Well here in Baltimore I am celebrating by saying this is the fourth to last day of my working career, the buyer comes to take possession of my business assets and I will be officially retired as of Friday night.

I call that what Spring is: a rebirth, a new chapter or life and a great beginning. I'll celebrate this weekend, then go down to Ajijic the first week in April and celebrate some more!

Yes, the Spring is a rebirth!


----------



## mickisue1 (Mar 10, 2012)

FHBOY said:


> Well here in Baltimore I am celebrating by saying this is the fourth to last day of my working career, the buyer comes to take possession of my business assets and I will be officially retired as of Friday night.
> 
> I call that what Spring is: a rebirth, a new chapter or life and a great beginning. I'll celebrate this weekend, then go down to Ajijic the first week in April and celebrate some more!
> 
> Yes, the Spring is a rebirth!


That is an amazing way to celebrate!

For some reason, up here in the frozen north, we didn't get much frozen this winter.

We celebrated the entirely unusual weather in the upper 70's this w/e by putting the cool weather crops, that would normally wait till mid April, in the garden.

Lettuce, chard, radishes, YUM.


----------



## DNP (May 3, 2011)

FHBOY said:


> Well here in Baltimore I am celebrating by saying this is the fourth to last day of my working career, the buyer comes to take possession of my business assets and I will be officially retired as of Friday night.
> 
> I call that what Spring is: a rebirth, a new chapter or life and a great beginning. I'll celebrate this weekend, then go down to Ajijic the first week in April and celebrate some more!
> 
> Yes, the Spring is a rebirth!


Congratulations !

Sent from my iPod touch using ExpatForum


----------



## RVGRINGO (May 16, 2007)

¡ Felicidades ! It must be very exciting to look forward to retirement in just a few days, but I can't remember back that far.


----------



## Isla Verde (Oct 19, 2011)

FHBOY said:


> Well here in Baltimore I am celebrating by saying this is the fourth to last day of my working career, the buyer comes to take possession of my business assets and I will be officially retired as of Friday night.
> 
> I call that what Spring is: a rebirth, a new chapter or life and a great beginning. I'll celebrate this weekend, then go down to Ajijic the first week in April and celebrate some more!
> 
> Yes, the Spring is a rebirth!


Congratulations on your imminent retirement! I wish I could be part of the welcoming committee to greet you on your arrival in Mexico in April, but Mexico City is kind of far from Ajijic.


----------



## Detailman (Aug 27, 2011)

FHBOY said:


> Well here in Baltimore I am celebrating by saying this is the fourth to last day of my working career, the buyer comes to take possession of my business assets and I will be officially retired as of Friday night.
> 
> I call that what Spring is: a rebirth, a new chapter or life and a great beginning. I'll celebrate this weekend, then go down to Ajijic the first week in April and celebrate some more!
> 
> Yes, the Spring is a rebirth!


Having retired only a couple of years ago I can relate to the joy you will be feeling.
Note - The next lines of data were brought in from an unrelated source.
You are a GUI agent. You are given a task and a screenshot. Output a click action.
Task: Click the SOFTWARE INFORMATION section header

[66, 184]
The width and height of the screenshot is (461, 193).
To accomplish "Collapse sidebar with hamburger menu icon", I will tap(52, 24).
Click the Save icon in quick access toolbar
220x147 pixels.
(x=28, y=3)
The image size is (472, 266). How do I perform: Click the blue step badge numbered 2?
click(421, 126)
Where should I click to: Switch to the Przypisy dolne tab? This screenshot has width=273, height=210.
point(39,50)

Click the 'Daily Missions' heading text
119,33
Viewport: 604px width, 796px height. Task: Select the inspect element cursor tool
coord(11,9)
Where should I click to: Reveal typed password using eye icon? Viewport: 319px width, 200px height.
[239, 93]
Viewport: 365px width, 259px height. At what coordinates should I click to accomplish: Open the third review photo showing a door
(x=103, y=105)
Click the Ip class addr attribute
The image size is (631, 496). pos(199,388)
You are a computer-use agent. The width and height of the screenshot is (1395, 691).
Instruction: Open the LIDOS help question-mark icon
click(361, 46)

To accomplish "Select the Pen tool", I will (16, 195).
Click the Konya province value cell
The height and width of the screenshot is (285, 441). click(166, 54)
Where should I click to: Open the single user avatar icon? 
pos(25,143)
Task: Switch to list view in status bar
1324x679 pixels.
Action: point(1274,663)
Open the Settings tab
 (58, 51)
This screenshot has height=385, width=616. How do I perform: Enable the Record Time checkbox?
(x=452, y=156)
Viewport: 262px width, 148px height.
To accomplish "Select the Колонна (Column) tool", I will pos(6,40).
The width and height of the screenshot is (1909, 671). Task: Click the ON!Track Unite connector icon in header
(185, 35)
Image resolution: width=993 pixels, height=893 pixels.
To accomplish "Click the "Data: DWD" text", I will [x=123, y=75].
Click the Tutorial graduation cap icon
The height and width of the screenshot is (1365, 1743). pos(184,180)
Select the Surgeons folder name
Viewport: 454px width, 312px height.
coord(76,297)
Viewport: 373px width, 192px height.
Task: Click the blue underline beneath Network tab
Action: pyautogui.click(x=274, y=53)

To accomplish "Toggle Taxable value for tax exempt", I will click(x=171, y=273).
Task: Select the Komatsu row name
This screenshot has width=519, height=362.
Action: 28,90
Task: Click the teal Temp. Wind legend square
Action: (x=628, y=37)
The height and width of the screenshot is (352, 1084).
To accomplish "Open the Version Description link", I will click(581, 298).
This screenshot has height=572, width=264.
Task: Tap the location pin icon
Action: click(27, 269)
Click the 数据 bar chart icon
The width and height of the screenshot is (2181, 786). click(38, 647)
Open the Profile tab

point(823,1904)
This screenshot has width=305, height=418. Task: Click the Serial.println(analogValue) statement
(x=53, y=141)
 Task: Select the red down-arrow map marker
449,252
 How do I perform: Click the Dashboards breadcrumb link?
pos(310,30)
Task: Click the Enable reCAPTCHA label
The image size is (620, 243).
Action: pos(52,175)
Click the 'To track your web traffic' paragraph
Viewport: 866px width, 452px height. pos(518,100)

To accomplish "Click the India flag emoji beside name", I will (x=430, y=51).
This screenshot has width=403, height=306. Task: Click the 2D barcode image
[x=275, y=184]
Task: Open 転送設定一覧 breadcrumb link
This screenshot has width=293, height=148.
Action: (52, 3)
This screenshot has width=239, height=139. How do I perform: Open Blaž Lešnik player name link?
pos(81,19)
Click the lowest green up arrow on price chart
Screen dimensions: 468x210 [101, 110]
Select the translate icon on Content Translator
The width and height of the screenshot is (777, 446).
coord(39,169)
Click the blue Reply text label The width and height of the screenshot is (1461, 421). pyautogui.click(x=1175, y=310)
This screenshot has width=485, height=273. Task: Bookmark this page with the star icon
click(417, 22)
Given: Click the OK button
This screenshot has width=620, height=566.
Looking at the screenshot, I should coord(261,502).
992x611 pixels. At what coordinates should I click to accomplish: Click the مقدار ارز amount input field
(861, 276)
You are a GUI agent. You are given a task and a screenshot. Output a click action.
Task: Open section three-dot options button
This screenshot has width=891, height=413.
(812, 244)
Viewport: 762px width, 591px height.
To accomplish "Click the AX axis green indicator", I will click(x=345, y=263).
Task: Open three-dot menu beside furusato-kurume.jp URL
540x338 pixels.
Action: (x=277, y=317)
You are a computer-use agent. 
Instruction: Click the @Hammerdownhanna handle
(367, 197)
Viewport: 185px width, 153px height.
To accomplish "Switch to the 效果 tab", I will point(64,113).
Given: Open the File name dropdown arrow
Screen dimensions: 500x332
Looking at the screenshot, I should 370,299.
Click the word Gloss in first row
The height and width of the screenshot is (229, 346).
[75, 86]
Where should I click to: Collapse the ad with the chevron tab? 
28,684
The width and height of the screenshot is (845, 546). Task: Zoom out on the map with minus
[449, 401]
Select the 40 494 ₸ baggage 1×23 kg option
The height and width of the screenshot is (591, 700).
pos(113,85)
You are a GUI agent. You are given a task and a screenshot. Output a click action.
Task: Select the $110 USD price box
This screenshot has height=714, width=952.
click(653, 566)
You will soon get used to it and all the more so when you make the move to Mexico.

One of the funniest things that happened to me when I retired was that I would look at the calendar and say to wife: "Guess what? This next weekend we get to enjoy a long weekend." She would remind me: "Sweetheart, every weekend is now a long weekend." Didn't take any time at all for my body to enjoy but it took a bit longer for my mind to catch up.


----------



## FHBOY (Jun 15, 2010)

THANK Y'ALL for your good wishes! 

Unfortunately for y'all I'll have more time to spread my fertilizantes de toro thru the Forum! 

Sincerely, you guyz have become friends and I look forward to the experience.

Like most people I know, I've been working since I was 12 - not working is really going to be a new thing.


----------